Vigésimo sexto día del undécimo mes del año dos mil veintitrés. El otoño no acaba de llegar y se le está acabando el tiempo. A estas alturas no debería ser normal pasear por un pueblo y encontrarse a unos jóvenes en un patio de una casa rural preparando una barbacoa con el torso descubierto.
A estas altura del mes no debería ser normal ver un patio sembrado de margaritas florecidas con todo su esplendor.
Pero así está siendo este otoño, tan cálido que durante el día puedes pasear en mangas de camisa con un jersey o cazadora ligera por si pasa alguna nube.
En cualquier caso hemos cumplido con la tradición y nos hemos ido al campo, a pasear por los límites norteños de la sierra pobre de Madrid, que de pobre no tiene nada, es uno de los lugares más bellos de esta comunidad. Está zona está enclavada en la subcomarca del Valle medio del Lozoya.
Su principal motor económico en la actualidad es el turismo, quedando la ganadería y las explotaciones ganaderas en un segundo lugar. Madrid tiene el lujo de estar rodeada de sierras y vegas a poco más de una hora de distancia las zonas más lejanas, y hacer escapadas entre semana o durante los fines de semana permite disfrutar de la naturaleza en entornos razonablemente bien cuidados y extremadamente hermosos.

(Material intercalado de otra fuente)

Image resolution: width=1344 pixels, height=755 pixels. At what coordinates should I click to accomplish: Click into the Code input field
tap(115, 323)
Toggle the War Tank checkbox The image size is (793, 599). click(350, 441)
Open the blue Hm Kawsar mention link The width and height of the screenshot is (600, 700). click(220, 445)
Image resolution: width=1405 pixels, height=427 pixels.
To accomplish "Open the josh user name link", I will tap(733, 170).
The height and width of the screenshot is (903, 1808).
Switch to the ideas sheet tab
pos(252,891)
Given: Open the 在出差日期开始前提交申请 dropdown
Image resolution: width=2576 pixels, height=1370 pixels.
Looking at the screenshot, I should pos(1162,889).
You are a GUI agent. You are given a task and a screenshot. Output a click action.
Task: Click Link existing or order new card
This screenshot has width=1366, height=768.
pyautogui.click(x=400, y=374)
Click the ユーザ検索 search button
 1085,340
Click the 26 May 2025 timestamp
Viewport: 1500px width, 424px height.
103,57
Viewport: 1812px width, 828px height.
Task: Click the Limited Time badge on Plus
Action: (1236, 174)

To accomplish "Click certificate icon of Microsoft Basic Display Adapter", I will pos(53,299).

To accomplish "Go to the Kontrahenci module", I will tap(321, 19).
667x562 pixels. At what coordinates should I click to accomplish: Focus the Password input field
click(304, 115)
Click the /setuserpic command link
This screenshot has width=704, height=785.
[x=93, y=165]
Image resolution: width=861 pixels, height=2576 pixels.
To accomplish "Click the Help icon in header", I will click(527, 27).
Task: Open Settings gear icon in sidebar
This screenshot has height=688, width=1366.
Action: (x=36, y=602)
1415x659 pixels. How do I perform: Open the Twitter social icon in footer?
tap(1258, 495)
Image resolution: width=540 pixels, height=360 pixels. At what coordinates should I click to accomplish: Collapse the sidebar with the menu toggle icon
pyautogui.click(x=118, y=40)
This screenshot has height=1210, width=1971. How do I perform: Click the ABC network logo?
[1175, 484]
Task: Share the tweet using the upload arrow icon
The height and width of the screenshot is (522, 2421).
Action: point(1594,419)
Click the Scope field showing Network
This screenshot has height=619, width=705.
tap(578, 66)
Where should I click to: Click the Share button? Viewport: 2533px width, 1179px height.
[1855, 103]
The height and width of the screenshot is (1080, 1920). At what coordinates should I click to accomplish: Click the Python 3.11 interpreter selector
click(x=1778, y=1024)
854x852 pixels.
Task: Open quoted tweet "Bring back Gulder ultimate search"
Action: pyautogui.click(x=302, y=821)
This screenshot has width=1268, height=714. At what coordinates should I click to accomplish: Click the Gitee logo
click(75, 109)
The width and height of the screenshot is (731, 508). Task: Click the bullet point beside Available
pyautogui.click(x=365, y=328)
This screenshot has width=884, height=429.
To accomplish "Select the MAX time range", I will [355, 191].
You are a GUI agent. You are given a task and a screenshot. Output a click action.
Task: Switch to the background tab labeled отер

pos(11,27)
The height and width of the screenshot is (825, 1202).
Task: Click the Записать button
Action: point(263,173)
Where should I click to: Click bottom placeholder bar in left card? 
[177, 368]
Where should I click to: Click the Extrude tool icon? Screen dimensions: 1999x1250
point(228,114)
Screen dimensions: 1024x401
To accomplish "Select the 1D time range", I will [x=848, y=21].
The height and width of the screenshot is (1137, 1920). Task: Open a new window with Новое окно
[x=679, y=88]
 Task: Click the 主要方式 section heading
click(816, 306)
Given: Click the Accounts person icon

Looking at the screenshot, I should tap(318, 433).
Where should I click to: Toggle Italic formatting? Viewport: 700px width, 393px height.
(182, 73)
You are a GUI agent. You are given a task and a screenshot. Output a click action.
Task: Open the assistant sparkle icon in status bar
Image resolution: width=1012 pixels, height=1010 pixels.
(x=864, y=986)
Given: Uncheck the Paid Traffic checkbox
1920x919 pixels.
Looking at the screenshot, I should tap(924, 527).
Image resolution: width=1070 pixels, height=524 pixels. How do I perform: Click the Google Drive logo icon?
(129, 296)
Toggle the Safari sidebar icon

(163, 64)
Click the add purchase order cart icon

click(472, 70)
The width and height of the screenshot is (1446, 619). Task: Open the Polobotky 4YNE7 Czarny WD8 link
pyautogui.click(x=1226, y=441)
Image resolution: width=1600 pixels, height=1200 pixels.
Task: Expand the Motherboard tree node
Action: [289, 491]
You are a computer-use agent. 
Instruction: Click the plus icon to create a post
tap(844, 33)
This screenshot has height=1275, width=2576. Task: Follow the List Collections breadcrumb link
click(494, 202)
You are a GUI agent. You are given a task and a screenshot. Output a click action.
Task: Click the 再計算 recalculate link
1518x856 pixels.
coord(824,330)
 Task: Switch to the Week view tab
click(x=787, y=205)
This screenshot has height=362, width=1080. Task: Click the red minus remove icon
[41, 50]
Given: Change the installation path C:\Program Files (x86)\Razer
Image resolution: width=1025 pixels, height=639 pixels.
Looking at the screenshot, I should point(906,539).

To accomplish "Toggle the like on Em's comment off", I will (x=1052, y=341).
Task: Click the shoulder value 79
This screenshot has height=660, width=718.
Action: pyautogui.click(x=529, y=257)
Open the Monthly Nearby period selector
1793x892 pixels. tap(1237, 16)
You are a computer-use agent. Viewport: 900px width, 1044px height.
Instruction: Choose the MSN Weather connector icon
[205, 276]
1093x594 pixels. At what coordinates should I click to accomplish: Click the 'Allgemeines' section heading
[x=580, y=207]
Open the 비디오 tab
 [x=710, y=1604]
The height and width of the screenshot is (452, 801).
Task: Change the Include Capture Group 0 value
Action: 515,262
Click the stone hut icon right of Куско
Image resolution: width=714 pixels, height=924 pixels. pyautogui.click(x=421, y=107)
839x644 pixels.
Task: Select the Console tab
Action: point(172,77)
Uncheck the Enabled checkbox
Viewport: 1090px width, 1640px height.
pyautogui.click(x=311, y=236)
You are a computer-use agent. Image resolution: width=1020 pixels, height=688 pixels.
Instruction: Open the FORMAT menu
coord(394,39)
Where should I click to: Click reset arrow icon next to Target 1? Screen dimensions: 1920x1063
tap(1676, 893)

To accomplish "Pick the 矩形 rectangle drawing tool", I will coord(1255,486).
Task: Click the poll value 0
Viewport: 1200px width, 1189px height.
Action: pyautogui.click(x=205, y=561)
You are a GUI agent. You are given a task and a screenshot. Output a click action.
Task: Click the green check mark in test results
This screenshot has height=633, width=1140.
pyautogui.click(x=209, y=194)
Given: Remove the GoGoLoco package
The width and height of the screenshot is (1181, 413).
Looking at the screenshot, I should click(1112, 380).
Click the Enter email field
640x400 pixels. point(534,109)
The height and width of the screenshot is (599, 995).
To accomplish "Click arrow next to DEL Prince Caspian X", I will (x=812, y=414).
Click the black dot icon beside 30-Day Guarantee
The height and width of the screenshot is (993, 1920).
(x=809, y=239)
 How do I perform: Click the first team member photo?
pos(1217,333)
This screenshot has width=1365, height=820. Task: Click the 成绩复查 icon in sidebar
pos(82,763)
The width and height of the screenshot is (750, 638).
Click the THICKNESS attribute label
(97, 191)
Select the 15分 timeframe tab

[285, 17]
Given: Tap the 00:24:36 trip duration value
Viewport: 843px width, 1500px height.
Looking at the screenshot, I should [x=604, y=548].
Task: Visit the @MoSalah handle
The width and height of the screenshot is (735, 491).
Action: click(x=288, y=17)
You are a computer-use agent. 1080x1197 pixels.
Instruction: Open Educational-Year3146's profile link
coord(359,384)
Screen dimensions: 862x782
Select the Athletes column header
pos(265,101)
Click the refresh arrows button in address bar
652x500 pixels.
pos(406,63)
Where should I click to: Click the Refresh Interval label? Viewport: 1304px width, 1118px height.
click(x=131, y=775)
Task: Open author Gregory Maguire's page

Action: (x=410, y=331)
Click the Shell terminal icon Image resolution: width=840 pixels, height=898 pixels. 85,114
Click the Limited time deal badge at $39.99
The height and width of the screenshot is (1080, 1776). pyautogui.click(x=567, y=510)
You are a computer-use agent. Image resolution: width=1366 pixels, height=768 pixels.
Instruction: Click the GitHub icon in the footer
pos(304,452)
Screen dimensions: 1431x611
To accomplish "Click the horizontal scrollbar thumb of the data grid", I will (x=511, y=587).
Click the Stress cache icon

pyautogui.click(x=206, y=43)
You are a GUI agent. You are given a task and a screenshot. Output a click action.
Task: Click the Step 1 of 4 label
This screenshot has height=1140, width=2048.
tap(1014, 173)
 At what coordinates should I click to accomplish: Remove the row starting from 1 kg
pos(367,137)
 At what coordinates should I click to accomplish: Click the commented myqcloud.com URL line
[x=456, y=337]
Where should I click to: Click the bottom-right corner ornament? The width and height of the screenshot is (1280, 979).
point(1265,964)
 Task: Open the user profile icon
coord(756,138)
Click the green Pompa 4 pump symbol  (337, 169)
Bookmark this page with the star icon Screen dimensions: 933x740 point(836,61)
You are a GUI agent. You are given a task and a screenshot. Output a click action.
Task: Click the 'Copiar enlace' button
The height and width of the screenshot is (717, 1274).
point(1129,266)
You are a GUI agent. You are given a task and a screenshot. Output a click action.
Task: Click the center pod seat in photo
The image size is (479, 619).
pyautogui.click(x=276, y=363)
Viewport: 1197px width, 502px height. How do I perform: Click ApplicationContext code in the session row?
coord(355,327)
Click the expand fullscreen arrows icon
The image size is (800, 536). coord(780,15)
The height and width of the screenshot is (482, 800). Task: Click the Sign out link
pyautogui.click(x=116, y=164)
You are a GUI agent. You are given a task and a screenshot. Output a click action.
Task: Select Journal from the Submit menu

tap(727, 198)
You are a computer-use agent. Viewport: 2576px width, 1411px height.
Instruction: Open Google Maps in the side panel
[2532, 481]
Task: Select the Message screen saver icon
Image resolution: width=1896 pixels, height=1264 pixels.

El otoño es un momento ideal para pasear por sus senderos, atravesar sus bosques y arroyos, subir un poco por sus laderas y contemplar el paisaje, que allá donde mires nunca defrauda.
Sales de Madrid a velocidad del rayo por la autovía del Norte, y sin apenas ser consciente, el tiempo se detiene, y te conviertes en un paseante que sintoniza con la marcha tranquila del transcurrir del arroyo, o del paso de las vacas a tu lado. Escuchas el canto de los pájaros en sus idas y venidas. Llenas los pulmones de aire fresco y te reconcilias con el mundo que abandonaste hace tanto tiempo.
El tiempo, este maldito tiempo, te permite tomar una cerveza con quienes te acompañan en una terraza del bar del pueblo mientras tu vista se pierde por el sendero que sube a la colina cercana hasta que se pierde por el bosque.
Hay detractores de las escuelas de hostelería, yo sin embargo las defiendo. Creo que han elevado el nivel gastronómico de este país a cotas completamente desconocidas. Es cierto que en algunos casos la tontería puede ocultar lo esencial, una buena comida. Pero en general han conseguido transmitir a sus alumnos, hombres y mujeres, unos conocimientos y una técnica que combinados con los platos y tradiciones culinarias de las zonas donde luego desarrollarán su labor profesional harán que resulta un regalo visitar esos restaurantes dispersados por toda la geografía de España.
En esta zona, la Escuela de Hostelería de Madarcos es un claro ejemplo de buen hacer y un lugar magnífico para disfrutar de los exquisitos platos otoñales que preparan profesores y alumnos.